Task prompt: Below are entries; print them exactly from the first line through the one containing "Given: Open the three-dots more options menu".

Data extracts:
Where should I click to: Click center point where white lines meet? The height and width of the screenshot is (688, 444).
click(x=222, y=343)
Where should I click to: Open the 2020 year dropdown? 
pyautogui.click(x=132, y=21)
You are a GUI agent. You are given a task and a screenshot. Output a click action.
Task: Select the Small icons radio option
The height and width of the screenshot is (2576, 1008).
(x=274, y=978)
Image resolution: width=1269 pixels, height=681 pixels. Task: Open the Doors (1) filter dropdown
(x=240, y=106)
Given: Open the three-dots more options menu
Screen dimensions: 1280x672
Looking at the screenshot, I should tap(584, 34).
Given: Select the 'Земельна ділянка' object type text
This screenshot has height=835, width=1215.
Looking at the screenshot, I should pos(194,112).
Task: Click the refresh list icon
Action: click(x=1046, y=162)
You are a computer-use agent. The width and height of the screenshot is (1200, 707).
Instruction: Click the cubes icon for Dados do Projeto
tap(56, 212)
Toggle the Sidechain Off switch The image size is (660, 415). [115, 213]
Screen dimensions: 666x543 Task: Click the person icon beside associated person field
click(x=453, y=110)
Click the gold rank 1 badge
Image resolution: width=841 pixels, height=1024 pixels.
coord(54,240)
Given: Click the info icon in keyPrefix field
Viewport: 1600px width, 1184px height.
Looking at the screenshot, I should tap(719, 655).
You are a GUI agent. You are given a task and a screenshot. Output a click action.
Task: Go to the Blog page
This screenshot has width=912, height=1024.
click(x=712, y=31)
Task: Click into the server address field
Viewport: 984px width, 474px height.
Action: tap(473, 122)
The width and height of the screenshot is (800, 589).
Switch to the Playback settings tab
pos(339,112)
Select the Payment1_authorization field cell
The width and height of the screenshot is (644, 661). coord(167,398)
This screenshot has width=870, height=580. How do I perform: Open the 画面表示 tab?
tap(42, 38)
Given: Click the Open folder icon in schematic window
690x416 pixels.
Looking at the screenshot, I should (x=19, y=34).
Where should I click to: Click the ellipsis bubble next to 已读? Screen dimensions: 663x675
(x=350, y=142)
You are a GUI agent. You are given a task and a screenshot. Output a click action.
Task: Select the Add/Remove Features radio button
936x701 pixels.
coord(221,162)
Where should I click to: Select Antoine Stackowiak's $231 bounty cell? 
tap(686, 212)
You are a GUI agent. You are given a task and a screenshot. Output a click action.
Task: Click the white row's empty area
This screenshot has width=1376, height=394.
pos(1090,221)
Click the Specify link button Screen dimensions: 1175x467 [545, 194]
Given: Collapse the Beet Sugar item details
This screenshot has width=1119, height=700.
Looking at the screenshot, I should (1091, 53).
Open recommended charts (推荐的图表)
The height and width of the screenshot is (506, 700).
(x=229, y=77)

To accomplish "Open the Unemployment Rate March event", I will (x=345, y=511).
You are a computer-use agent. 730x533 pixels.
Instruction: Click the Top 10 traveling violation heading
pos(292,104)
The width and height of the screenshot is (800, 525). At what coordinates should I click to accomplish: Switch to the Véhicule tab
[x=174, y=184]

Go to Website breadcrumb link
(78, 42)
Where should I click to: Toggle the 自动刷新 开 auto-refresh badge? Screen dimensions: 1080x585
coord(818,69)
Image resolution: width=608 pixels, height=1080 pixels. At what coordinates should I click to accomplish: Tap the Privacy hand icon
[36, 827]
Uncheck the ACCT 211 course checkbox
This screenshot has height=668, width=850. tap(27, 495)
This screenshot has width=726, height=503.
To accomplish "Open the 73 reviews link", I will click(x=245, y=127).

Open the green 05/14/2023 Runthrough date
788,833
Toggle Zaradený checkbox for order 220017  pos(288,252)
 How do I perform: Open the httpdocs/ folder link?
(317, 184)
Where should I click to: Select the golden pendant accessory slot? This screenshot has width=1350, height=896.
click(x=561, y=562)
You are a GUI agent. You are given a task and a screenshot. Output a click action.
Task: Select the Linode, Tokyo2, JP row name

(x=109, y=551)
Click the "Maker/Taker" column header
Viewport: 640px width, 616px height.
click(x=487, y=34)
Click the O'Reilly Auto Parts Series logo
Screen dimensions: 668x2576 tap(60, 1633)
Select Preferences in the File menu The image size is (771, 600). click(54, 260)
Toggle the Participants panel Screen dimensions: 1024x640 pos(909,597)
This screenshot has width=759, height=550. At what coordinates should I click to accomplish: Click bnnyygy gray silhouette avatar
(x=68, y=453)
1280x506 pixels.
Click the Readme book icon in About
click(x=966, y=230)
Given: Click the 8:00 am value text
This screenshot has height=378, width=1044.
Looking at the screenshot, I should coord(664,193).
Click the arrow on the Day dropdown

Output of the task:
Where should I click to: Click center point where white lines meet? The height and width of the screenshot is (688, 444).
click(x=222, y=343)
Where should I click to: Open the 2020 year dropdown? 
pyautogui.click(x=132, y=21)
You are a GUI agent. You are given a task and a screenshot. Output a click action.
Task: Select the Small icons radio option
The height and width of the screenshot is (2576, 1008).
(x=274, y=978)
Image resolution: width=1269 pixels, height=681 pixels. Task: Open the Doors (1) filter dropdown
(x=240, y=106)
Given: Open the three-dots more options menu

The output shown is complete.